[begin TEXT EXCERPT]

[PATCH] Document Linux's memory barriers

Wed Mar 8 14:10:01 EST 2006

David Howells writes:

> The attached patch documents the Linux kernel's memory barriers.

Thanks for venturing into this particular lion's den. :)

> +Memory barriers are instructions to both the compiler and the CPU to impose a
> +partial ordering between the memory access operations specified either side of
> +the barrier.

... as observed from another agent in the system - another CPU or a
bus-mastering I/O device.  A given CPU will always see its own memory
accesses in order.

> + (*) reads are synchronous and may need to be done immediately to permit

Leave out the "are synchronous and".  It's not true.

I also think you need to avoid talking about "the bus".  Some systems
don't have a bus, but rather have an interconnection fabric between
the CPUs and the memories.  Talking about a bus implies that all
memory accesses in fact get serialized (by having to be sent one after
the other over the bus) and that you can therefore talk about the
order in which they get to memory.  In some systems, no such order
exists.

It's possible to talk sensibly about the order in which memory
accesses get done without talking about a bus or requiring a total
ordering on the memory access.  The PowerPC architecture spec does
this by specifying that in certain circumstances one load or store has
to be "performed with respect to other processors and mechanisms"
before another.  A load is said to be performed with respect to
another agent when a store by that agent can no longer change the
value returned by the load.  Similarly, a store is performed w.r.t.
an agent when any load done by the agent will return the value stored
(or a later value).

> +     The way to deal with this is to insert an I/O memory barrier between the
> +     two accesses:
> +
> +	*ADR = ctl_reg_3;
> +	mb();
> +	reg = *DATA;

Ummm, this implies mb() is "an I/O memory barrier".  I can see people
getting confused if they read this and then see mb() being used when
no I/O is being done.

[end TEXT EXCERPT]
[begin PROVIDED INFORMATION]

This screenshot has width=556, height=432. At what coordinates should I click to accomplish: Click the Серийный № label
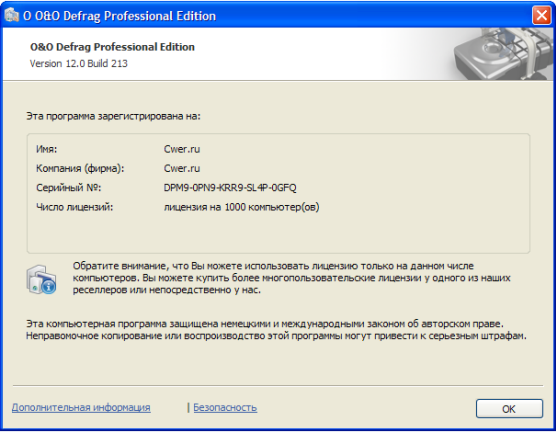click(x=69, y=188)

[end PROVIDED INFORMATION]
[begin PROVIDED INFORMATION]

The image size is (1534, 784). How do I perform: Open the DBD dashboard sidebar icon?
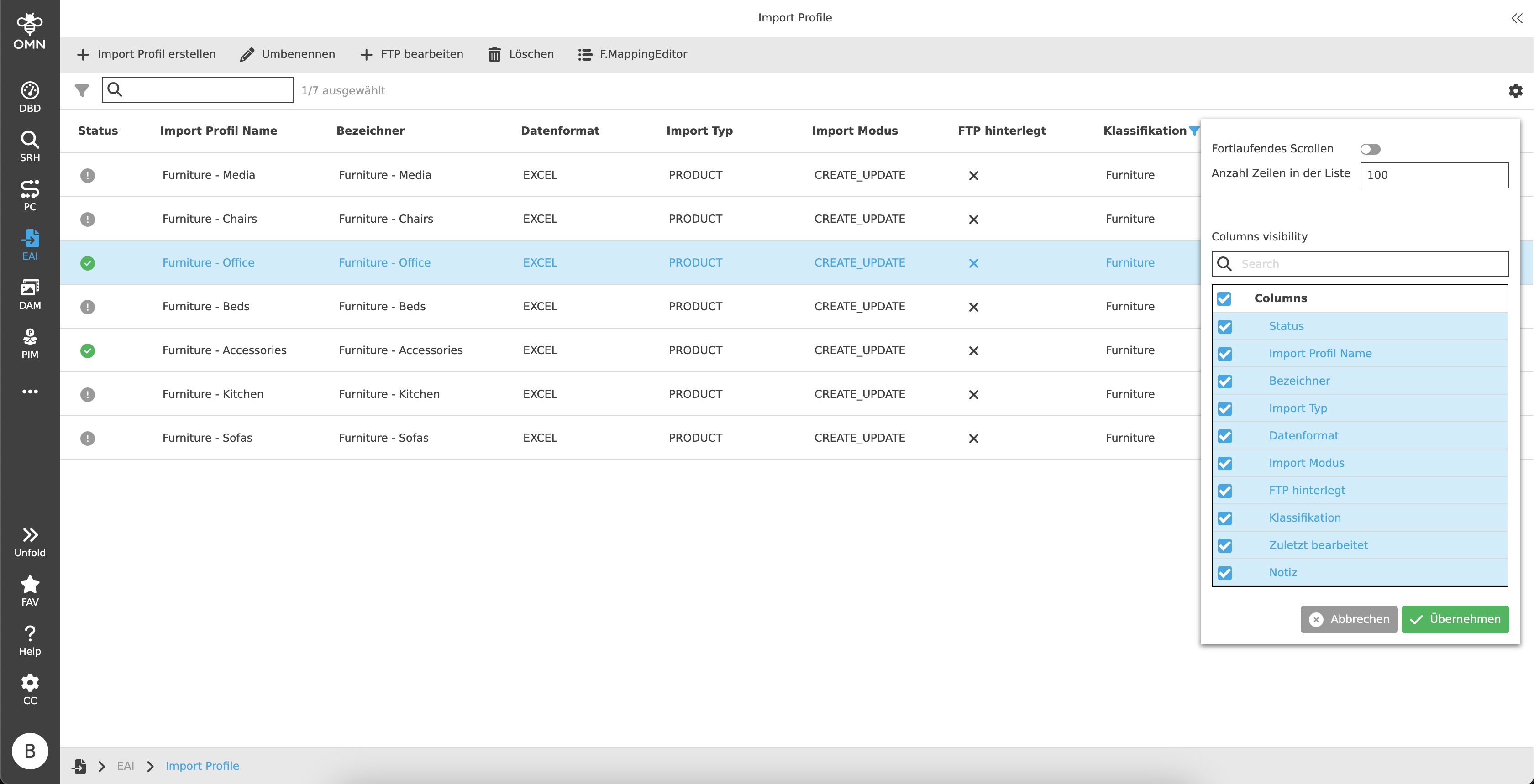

[end PROVIDED INFORMATION]

WRITTEN REQUEST → The thread on documenting Linux's memory barriers contains a reply to the patch. List every phrase that the reply's own lines, excluding the quoted patch lines, enclose in double quotation marks.

RESULT OF THIS TASK →
- are synchronous and
- the bus
- performed with respect to other processors and mechanisms
- an I/O memory barrier